_PAGE EXCERPT_:
Start of Block
Thatch Assembly with Rocks (2060s) attempts to fill a gap in the history of Hawai‘i architecture. The project yields an anachronism for contemplation. On one side, a history that could have been, where thatching is incorporated regionally into modern architecture surrounding Hawai‘i Statehood. On the other, a history possible a hundred years from now (2060s), at a time when the building code for indigenous structures has modified. In misplacing the assembly as an artifact in time, (II) the second strategy of material study emerges: the project is a material study. In the assembly, the primary material is Loulu, (pritchardia remota), a fan palm endemic to the Hawaiian Islands. The materials, which used to be prevalent across all elevations is readily available and used historically for thatching. The fronds, which can remain dried on a tree for decades, are harvested only after dryness has subsumed its biological function to reach a final molecular outcome—in death the leaf secretes its own waterproofing. After harvest, the fronds are processed and organized for lashing. Conventionally, lashing is secured to a frame of similarly lashed wooden rods of varying circumferences. However, as a material study the palms are misplaced together with a sawn cut, hand notched timber frame. The pairing of thatch and sawn timber incorporates two disparate events in architecture to make new history. Rocks—the most sacred and contentious island-based materials— are placed in each module as an entrypoint for further discussion about the piece.
End of Block
_INSTRUCTIONS FOR THE TASK_:
In the Thatch Assembly with Rocks text:
(a) What is the primary material used in the assembly?
(b) Instead of a frame of lashed wooden rods, what frame are the palms paired with?
(c) What is placed in each module, and for what purpose?

_ENTRIES SHOWN_:
Start of Block
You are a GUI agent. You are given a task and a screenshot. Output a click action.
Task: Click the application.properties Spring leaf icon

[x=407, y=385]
End of Block
Start of Block
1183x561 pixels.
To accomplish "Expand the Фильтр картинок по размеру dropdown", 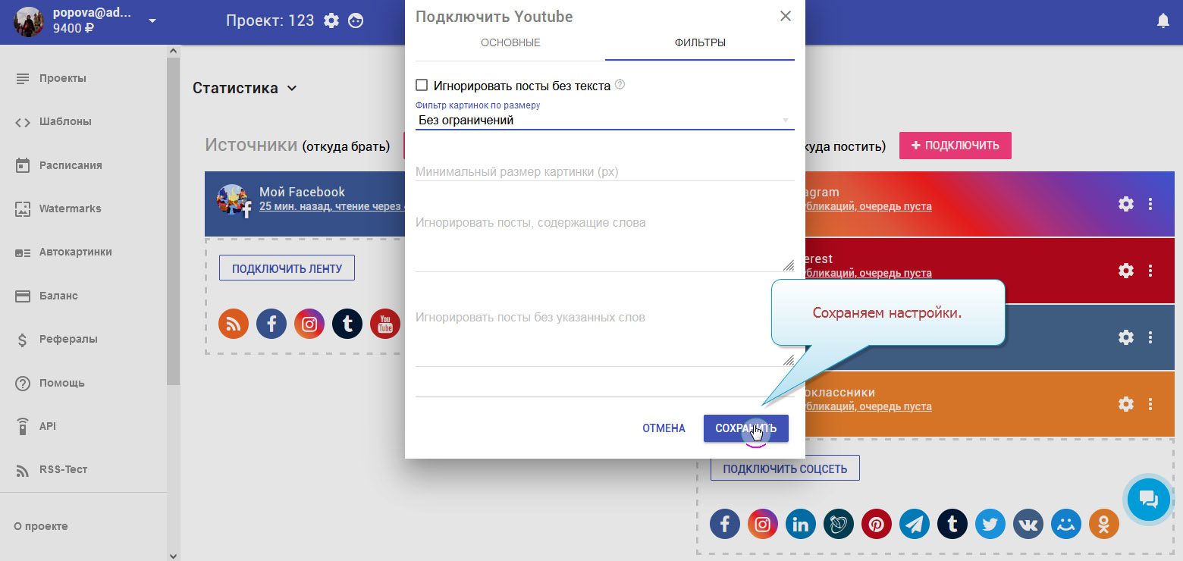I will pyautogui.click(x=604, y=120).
End of Block
_RESULT FOR THIS TASK_:
(a) Loulu (pritchardia remota), a fan palm endemic to the Hawaiian Islands.
(b) A sawn cut, hand notched timber frame.
(c) Rocks, as an entrypoint for further discussion about the piece.